▶ [Aim of the exercise]: Where the records below have a line with "each", that line is to be copied.

▶ [Provided entries]:

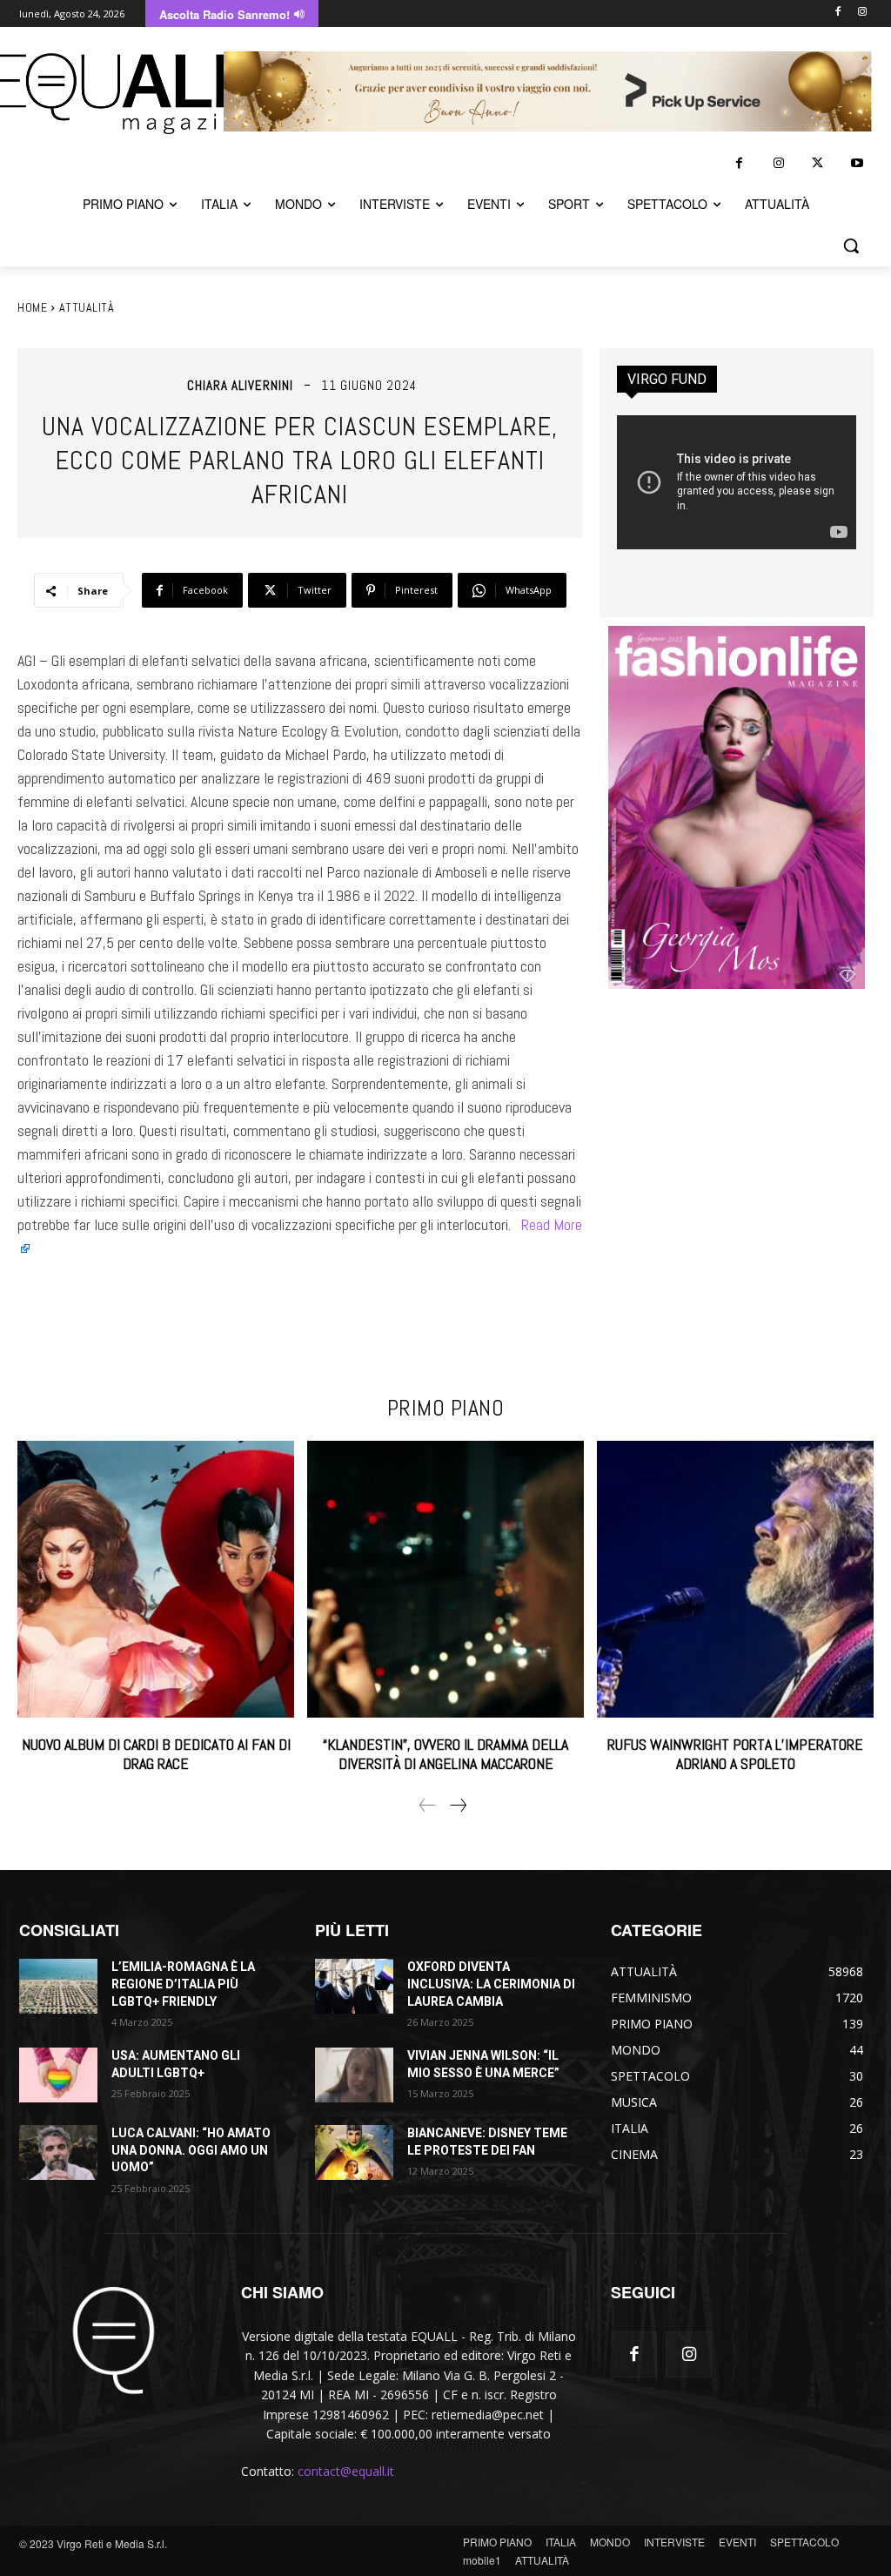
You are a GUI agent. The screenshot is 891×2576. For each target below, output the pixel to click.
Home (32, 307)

==

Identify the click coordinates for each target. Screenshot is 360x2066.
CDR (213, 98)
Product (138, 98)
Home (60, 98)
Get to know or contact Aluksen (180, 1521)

▶ [Finished task]:
You are a GUI agent. The screenshot is 891×2576. For each target below, output the pixel to click.
Identify the click coordinates for each target. Screenshot is 360x2066.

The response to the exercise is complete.